How to complete this task: Of all the lines below, return only those starting with the line holding "Instruction: Open the events filter options" and going on through the line holding "Task: Go to @hong2010kong profile handle", exactly as written.

Content starts

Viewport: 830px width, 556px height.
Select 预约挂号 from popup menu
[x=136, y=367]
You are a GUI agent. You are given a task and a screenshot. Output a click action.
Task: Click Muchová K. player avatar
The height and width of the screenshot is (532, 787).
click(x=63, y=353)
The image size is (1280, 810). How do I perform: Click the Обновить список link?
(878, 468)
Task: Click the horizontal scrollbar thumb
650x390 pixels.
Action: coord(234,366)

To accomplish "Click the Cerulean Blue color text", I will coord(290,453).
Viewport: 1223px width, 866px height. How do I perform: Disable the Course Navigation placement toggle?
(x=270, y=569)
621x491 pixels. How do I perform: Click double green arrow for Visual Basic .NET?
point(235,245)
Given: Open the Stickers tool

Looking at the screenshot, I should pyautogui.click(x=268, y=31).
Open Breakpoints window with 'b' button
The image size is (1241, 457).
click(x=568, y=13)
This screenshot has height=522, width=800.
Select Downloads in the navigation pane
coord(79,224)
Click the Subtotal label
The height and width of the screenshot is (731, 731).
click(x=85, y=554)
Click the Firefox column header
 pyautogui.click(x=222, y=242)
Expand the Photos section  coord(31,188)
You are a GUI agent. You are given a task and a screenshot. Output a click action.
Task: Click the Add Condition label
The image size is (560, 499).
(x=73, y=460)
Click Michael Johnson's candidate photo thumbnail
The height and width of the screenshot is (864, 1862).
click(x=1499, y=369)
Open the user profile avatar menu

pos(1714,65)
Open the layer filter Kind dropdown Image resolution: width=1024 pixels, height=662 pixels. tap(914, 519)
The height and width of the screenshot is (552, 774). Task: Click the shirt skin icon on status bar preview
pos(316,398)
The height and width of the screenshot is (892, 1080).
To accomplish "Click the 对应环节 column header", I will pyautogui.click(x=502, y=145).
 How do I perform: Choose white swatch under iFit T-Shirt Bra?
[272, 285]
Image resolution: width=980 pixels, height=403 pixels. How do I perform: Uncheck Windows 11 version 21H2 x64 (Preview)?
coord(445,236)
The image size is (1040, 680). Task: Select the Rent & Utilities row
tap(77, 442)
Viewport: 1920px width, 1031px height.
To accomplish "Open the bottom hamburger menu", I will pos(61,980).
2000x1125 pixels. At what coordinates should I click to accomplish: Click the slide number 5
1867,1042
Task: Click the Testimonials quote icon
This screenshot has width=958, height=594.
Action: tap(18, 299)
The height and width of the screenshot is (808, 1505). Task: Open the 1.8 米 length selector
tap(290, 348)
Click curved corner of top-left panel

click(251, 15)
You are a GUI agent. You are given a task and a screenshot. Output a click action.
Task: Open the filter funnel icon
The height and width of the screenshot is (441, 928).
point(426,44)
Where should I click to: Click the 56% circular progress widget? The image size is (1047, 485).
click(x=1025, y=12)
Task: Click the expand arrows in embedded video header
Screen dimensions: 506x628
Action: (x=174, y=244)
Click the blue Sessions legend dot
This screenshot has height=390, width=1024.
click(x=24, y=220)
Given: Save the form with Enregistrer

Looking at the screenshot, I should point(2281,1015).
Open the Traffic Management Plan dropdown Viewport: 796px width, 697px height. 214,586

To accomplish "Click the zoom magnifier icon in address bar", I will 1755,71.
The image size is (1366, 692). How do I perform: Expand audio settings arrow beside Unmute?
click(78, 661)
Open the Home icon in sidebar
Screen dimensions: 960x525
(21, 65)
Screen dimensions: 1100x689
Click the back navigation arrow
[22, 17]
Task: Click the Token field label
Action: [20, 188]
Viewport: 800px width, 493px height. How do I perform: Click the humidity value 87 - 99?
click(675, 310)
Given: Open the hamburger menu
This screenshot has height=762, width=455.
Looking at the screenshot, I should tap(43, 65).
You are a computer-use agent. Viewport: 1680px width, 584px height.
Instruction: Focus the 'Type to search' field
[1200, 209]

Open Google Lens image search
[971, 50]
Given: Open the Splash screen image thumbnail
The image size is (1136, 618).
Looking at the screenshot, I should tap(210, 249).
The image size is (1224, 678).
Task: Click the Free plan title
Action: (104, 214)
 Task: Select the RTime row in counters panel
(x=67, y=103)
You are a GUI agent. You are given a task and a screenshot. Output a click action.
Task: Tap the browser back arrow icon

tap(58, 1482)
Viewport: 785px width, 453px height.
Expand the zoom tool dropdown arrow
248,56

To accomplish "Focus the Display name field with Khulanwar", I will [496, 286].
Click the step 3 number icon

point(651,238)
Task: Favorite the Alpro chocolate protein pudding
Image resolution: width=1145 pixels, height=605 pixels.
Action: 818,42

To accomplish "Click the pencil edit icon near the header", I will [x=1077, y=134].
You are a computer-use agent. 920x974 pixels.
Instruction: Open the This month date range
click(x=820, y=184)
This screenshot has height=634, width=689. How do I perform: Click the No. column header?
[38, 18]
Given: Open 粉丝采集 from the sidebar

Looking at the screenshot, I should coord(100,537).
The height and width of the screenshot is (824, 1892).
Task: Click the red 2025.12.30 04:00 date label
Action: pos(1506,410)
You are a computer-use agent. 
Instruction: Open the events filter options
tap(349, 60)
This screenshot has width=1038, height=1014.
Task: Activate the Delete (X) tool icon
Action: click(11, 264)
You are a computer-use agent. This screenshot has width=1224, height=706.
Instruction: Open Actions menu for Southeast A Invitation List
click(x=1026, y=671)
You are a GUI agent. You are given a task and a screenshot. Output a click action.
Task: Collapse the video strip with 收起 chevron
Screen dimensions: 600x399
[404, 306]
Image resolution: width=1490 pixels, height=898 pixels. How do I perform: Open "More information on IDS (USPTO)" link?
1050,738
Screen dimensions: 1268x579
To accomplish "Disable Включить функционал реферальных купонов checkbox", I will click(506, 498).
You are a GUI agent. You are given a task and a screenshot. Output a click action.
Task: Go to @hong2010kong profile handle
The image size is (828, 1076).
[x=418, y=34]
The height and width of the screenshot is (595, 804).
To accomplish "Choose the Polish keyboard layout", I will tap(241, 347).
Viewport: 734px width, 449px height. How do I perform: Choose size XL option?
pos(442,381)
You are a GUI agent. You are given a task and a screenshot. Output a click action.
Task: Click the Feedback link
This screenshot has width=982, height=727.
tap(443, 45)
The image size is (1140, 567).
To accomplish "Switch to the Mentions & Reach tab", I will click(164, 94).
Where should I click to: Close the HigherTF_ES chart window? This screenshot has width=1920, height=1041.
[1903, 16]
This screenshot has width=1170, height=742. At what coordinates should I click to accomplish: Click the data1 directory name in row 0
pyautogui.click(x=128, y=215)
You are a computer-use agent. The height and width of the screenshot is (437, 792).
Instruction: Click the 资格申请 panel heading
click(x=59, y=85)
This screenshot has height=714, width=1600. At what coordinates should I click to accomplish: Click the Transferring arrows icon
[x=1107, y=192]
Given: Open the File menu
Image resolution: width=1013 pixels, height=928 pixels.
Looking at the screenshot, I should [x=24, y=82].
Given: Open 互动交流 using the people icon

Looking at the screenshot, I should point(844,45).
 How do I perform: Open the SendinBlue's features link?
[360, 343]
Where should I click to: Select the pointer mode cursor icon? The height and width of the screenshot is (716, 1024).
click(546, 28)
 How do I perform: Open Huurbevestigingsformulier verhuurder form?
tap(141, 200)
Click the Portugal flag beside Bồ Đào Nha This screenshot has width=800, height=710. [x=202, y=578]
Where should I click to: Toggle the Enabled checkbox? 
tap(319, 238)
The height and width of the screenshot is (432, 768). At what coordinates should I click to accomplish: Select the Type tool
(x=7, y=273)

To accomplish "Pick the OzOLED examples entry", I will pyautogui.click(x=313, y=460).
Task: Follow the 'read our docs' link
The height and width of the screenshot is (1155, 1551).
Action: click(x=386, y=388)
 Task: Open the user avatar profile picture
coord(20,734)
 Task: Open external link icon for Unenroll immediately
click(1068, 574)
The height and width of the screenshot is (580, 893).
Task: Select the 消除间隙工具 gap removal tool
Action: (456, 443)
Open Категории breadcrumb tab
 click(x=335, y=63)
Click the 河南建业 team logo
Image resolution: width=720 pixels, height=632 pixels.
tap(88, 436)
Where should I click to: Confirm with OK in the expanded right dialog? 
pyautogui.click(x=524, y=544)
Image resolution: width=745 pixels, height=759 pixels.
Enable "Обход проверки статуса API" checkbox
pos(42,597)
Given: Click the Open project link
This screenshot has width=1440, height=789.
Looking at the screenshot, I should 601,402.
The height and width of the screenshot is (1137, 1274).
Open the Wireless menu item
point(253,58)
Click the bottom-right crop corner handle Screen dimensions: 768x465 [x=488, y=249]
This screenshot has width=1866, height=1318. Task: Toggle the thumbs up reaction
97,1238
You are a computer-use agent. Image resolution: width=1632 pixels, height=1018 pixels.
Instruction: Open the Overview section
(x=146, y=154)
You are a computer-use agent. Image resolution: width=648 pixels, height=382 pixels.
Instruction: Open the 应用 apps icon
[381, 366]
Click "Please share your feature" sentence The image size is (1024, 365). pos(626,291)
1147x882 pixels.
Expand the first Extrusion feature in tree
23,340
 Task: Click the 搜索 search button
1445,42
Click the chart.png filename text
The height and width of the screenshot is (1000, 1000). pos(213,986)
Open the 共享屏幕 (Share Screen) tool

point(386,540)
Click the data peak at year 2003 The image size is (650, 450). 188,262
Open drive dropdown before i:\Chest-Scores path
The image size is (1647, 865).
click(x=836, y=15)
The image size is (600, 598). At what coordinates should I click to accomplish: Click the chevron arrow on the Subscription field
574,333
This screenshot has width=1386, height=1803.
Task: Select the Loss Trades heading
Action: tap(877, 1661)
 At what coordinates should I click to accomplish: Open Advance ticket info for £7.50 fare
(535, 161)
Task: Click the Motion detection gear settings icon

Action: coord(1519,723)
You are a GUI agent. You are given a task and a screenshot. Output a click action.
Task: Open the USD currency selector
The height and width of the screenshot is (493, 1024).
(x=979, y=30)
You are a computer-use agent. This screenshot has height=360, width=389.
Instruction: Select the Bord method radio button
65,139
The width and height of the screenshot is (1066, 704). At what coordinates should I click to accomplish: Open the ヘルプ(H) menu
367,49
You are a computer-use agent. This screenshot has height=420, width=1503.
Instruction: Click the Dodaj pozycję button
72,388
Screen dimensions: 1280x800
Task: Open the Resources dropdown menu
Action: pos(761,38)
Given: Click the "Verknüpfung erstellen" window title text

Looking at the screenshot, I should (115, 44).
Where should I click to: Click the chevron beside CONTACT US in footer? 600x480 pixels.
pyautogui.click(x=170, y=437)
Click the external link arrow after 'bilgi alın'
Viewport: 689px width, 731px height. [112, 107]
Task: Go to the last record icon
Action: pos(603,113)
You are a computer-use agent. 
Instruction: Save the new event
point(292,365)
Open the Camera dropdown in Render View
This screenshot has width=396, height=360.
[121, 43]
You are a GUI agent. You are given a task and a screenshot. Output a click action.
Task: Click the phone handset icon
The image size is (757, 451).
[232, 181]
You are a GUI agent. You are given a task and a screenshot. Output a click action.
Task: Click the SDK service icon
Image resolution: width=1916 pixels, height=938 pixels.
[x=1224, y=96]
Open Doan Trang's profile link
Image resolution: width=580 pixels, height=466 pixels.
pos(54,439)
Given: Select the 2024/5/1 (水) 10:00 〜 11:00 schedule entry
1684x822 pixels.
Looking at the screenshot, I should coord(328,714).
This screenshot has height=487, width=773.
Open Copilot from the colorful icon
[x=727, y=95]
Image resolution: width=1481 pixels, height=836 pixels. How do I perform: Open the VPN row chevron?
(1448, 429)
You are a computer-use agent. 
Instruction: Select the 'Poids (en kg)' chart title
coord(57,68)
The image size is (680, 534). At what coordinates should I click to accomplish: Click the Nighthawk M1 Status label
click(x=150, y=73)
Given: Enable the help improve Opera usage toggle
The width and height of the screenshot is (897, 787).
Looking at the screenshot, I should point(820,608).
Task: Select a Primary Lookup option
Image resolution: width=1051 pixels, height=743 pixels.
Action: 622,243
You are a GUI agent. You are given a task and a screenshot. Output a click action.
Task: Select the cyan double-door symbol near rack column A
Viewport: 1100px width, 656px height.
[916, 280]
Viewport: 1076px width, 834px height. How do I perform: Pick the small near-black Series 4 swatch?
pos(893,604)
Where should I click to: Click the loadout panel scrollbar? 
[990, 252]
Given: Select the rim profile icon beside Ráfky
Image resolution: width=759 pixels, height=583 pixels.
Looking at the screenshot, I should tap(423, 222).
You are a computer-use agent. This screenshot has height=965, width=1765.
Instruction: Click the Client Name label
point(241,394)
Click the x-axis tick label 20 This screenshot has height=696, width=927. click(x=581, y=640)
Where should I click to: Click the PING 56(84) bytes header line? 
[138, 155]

Content ends

Result of the task:
Instruction: Open the events filter options
tap(349, 60)
This screenshot has width=1038, height=1014.
Task: Activate the Delete (X) tool icon
Action: click(11, 264)
You are a computer-use agent. This screenshot has width=1224, height=706.
Instruction: Open Actions menu for Southeast A Invitation List
click(x=1026, y=671)
You are a GUI agent. You are given a task and a screenshot. Output a click action.
Task: Collapse the video strip with 收起 chevron
Screen dimensions: 600x399
[404, 306]
Image resolution: width=1490 pixels, height=898 pixels. How do I perform: Open "More information on IDS (USPTO)" link?
1050,738
Screen dimensions: 1268x579
To accomplish "Disable Включить функционал реферальных купонов checkbox", I will click(506, 498).
You are a GUI agent. You are given a task and a screenshot. Output a click action.
Task: Go to @hong2010kong profile handle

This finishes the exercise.